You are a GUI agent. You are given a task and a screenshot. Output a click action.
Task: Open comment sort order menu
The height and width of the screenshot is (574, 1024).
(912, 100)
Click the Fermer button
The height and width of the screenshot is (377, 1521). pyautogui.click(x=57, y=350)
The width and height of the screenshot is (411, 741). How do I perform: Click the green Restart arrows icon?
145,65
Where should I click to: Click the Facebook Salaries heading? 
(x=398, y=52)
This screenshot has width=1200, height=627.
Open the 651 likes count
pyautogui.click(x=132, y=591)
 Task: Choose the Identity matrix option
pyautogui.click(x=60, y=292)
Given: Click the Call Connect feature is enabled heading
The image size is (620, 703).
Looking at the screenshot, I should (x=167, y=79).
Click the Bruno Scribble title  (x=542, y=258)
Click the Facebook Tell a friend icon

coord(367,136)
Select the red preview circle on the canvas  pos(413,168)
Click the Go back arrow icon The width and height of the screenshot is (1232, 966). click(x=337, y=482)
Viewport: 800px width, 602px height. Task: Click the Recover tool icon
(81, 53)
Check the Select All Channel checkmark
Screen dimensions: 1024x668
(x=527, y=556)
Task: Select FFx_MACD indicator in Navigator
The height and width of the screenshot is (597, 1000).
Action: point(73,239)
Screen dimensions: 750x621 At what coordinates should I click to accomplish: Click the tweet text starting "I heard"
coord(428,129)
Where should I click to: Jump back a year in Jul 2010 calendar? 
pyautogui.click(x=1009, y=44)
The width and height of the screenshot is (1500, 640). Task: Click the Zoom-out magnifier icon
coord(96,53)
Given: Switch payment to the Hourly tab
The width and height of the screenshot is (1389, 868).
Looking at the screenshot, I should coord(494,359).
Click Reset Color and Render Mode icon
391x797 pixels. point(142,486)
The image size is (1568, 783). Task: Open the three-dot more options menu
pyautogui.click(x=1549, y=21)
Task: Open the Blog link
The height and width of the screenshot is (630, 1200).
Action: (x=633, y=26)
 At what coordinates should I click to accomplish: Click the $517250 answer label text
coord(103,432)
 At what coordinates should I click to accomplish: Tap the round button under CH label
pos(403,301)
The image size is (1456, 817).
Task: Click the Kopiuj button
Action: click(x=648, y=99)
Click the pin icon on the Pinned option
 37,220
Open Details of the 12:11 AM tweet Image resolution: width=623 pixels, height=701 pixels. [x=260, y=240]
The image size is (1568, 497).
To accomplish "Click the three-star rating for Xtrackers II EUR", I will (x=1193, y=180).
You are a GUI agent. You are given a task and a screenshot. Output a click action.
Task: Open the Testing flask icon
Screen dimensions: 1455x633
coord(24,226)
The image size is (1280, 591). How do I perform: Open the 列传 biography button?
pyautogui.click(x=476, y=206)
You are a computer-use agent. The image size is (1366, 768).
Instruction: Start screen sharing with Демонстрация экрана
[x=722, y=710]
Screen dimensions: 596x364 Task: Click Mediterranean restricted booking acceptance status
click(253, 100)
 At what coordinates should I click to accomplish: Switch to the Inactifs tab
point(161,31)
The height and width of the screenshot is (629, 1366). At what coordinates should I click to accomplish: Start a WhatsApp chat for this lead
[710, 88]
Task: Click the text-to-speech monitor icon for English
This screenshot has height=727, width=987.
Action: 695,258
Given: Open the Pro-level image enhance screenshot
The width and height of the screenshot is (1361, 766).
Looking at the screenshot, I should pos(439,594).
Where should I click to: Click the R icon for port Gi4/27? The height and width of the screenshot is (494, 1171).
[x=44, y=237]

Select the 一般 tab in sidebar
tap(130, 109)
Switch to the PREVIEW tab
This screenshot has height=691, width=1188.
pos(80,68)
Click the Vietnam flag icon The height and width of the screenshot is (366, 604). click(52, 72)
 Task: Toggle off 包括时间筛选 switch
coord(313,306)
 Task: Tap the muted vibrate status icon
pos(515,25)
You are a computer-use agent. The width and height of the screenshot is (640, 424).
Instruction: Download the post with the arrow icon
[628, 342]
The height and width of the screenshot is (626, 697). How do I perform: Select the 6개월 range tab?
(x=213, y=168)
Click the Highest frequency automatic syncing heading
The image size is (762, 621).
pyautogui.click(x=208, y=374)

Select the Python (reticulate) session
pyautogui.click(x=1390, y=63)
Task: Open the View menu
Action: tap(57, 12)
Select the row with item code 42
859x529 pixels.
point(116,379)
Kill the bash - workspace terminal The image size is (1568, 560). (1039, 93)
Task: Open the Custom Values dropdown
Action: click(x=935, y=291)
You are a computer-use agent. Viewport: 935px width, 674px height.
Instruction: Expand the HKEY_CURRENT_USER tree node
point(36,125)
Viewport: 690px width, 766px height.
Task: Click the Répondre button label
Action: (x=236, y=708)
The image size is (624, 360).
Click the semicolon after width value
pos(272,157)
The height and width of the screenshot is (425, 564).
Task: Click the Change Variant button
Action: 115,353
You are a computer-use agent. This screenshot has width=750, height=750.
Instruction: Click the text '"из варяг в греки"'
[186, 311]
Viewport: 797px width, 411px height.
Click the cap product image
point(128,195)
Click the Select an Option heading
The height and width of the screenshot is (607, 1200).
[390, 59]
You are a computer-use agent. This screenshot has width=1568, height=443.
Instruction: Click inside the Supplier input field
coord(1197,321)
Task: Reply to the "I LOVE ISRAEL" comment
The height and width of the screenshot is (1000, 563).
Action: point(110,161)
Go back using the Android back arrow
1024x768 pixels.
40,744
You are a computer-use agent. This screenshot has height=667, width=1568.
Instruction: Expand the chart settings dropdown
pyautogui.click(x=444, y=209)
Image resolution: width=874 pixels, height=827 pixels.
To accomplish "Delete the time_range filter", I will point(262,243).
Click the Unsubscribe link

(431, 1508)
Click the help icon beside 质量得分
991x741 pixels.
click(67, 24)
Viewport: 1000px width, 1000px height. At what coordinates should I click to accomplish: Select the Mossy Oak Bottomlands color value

### TRY IT
Reproduce exactly the section above that begins at the line containing "Click the Select an Option heading" and ends at the line containing "Go back using the Android back arrow", leaving out all other lines.

### SOLUTION TO THIS EXERCISE
Click the Select an Option heading
The height and width of the screenshot is (607, 1200).
[390, 59]
You are a computer-use agent. This screenshot has width=1568, height=443.
Instruction: Click inside the Supplier input field
coord(1197,321)
Task: Reply to the "I LOVE ISRAEL" comment
The height and width of the screenshot is (1000, 563).
Action: point(110,161)
Go back using the Android back arrow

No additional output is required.